Координирует эмоциональные реакции ядро ложа конечной полоски (BNST), которое находится в расширенной миндалине мозга. Нейроны этой области связаны с вознаграждением, социальным поведением, беспокойством и страхом. Через нейронные проекции ядро BNST связано со многими областями мозга, которые в свою очередь управляют эндокринными и вегетативными реакциями организма на эмоционально значимые стимулы.
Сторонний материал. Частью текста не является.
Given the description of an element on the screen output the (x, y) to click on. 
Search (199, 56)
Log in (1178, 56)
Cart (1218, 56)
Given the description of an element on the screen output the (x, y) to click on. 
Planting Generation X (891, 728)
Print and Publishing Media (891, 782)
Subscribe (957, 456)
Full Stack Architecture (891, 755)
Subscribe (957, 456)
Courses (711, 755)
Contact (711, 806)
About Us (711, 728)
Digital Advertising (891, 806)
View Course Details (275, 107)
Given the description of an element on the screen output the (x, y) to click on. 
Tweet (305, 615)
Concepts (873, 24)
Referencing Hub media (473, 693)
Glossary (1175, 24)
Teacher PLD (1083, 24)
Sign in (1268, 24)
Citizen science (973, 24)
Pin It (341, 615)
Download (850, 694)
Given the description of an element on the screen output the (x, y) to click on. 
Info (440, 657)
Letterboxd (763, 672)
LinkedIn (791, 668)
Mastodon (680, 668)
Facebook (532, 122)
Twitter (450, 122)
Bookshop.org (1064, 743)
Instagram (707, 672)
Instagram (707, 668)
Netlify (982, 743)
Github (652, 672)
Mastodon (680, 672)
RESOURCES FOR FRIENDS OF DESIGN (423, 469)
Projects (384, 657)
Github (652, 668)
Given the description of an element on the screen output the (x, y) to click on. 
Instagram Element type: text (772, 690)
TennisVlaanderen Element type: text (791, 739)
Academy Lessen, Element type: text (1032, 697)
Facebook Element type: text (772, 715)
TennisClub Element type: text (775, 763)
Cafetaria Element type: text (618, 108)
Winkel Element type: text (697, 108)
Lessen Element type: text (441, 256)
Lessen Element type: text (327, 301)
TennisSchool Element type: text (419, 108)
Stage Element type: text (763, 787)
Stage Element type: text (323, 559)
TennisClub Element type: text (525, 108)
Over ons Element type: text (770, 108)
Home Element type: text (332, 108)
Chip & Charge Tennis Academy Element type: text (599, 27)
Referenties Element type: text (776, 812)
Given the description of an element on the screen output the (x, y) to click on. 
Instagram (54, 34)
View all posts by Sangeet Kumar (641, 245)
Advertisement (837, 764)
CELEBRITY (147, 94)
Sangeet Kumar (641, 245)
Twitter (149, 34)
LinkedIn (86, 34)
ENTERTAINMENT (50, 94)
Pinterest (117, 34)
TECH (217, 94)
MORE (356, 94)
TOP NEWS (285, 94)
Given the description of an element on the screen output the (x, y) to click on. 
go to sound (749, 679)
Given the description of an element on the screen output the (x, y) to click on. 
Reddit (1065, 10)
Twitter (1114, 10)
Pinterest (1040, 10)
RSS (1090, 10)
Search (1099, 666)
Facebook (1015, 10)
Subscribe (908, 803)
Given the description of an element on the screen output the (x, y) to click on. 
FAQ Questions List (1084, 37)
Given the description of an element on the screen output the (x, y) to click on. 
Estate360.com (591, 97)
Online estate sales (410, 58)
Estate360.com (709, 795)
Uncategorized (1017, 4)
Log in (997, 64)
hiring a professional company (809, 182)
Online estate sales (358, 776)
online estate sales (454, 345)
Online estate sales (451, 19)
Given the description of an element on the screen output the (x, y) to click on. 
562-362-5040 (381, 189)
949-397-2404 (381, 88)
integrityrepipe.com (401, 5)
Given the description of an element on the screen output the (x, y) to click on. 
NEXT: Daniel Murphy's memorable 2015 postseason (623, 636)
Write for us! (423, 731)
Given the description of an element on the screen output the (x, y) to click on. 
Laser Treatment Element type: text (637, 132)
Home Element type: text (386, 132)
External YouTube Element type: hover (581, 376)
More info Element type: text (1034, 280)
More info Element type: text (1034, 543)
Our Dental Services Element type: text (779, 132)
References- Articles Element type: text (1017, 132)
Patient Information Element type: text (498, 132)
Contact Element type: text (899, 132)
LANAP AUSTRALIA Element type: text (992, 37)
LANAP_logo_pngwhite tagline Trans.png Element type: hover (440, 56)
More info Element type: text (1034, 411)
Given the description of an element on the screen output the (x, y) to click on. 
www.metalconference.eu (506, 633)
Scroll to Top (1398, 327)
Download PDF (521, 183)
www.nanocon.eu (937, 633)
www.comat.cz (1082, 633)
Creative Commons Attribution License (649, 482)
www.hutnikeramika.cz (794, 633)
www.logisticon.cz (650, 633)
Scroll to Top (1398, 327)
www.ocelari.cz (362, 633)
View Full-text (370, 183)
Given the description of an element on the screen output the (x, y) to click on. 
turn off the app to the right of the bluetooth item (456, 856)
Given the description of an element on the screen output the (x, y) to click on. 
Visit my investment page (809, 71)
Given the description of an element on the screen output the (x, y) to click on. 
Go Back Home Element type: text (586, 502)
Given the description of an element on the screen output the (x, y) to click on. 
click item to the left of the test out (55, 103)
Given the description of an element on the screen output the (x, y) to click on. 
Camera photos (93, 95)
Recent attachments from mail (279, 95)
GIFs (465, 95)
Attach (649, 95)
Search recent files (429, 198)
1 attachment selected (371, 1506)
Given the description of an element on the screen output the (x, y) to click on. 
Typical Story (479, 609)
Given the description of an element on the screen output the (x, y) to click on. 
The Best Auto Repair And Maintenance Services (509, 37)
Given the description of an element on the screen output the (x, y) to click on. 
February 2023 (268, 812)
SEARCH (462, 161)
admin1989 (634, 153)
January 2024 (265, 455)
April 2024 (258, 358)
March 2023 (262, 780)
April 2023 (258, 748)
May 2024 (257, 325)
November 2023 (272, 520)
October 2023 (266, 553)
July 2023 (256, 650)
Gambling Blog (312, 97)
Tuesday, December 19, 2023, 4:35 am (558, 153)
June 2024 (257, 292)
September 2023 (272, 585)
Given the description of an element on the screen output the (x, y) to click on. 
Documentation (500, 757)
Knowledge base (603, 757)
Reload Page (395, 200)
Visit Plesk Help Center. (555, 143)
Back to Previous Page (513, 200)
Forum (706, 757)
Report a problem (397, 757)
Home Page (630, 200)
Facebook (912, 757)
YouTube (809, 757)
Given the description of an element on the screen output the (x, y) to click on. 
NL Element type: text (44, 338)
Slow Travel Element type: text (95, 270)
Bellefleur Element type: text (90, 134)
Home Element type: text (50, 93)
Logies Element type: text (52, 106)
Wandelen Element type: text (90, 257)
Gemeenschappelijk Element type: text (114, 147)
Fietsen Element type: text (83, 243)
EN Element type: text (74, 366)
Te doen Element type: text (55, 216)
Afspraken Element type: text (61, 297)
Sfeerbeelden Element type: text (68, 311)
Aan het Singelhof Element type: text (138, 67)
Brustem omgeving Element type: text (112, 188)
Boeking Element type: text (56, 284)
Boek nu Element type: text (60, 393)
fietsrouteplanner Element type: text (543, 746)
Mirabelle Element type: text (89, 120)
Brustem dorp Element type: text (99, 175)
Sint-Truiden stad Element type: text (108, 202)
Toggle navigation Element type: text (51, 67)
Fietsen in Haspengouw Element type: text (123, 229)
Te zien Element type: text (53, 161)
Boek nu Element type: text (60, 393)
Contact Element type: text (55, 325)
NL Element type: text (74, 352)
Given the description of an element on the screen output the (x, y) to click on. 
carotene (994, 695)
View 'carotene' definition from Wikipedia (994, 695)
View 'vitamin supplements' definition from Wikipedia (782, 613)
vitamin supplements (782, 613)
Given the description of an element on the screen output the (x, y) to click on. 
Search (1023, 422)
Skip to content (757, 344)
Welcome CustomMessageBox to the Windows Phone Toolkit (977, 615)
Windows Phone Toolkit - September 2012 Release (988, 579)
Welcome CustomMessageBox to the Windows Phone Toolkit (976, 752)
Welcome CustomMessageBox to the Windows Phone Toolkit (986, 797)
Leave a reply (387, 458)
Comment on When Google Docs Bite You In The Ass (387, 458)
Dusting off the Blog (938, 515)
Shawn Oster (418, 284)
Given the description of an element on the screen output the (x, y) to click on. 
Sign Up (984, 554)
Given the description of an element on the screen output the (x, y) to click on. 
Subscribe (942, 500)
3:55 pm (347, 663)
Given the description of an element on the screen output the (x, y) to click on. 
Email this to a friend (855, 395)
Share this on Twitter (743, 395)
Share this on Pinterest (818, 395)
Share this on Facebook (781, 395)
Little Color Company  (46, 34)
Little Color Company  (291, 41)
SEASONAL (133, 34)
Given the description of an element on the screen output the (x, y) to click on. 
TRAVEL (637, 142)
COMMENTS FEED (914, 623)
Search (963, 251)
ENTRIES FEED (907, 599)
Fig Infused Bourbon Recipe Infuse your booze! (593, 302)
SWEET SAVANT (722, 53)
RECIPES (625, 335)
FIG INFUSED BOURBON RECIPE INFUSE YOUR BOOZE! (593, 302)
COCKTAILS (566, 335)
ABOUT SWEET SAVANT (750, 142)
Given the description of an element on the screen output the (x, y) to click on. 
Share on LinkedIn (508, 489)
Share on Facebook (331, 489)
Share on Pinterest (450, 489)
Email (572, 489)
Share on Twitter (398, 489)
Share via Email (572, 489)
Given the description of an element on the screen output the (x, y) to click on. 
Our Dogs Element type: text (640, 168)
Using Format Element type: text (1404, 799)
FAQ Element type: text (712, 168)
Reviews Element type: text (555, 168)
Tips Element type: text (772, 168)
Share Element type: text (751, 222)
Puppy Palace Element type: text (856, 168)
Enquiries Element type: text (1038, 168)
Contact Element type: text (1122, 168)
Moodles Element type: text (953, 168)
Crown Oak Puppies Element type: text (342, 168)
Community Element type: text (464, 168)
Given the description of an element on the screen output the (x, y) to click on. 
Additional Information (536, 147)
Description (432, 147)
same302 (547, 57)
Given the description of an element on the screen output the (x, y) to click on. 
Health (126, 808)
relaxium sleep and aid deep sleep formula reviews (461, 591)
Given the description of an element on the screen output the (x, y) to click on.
В некоторых нейронах BNST активен ген препроноцицептина Pnoc, который в других областях оказался связан с регуляцией процессов мотивации и вознаграждения, а вот роль Pnoc-нейронов в этом ядре до сих пор не была понятна.
Хосе Родригез-Ромагьера (Jose Rodriguez-Romaguera) из Университета Северной Каролины вместе с коллегами изучил роль Pnoc-нейронов ядра BNST в быстрой эмоциональной реакции. Для этого ученые предъявляли мышам два эмоциональных стимула: аппетитный запах арахисового масла и неприятный запах мочи других грызунов (триметилтиазолин). У мышей, которые свободно перемещались по камере с источниками запахов наблюдалось расширение зрачков как вблизи обоих источников запаха по сравнению с водой (p < 0,05).
Затем головы мышей зафиксировали, чтобы записать активность их нейронов при помощи двухфотонной микроскопии. Этот подход позволил проследить процесс перемещения ионов кальция в клетках, который и лежит в основе нервного возбуждения. Оказалось, что половина всех Pnoc-нейронов достоверно изменяла свою активность в ответ стимулы (p < 0,0001). При этом нейроны возбуждались в ответ на оба стимула, а вот торможение происходило только в ответ на триметилтиазолин. Половина тех нейронов, которые возбуждались в ответ на «арахисовое масло», возбуждалась и в ответ на второй стимул. И половина тех нейронов, что не ответили на «арахисовое масло», также активировались на триметилтиазолин. Эти данные указывают на существование субпопуляций нейронов, которые по-разному реагируют на разные по эмоциональной окраске стимулы.
Биологи также исследовали поведение мышей после оптогенетической активации Pnoc-нейронов. Для этого при помощи генной инженерии в мембраны клеток встроили светочувствительные белки-каналы, которые под действием света открывались и пропускали через себя ионы, активируя электрическое возбуждение. Это позволило исследователям управлять активацией нужных нейронов. После активации Pnoc-нейронов у мышей расширились зрачки и участилось сердцебиение, что свидетельствует об эмоциональном возбуждении.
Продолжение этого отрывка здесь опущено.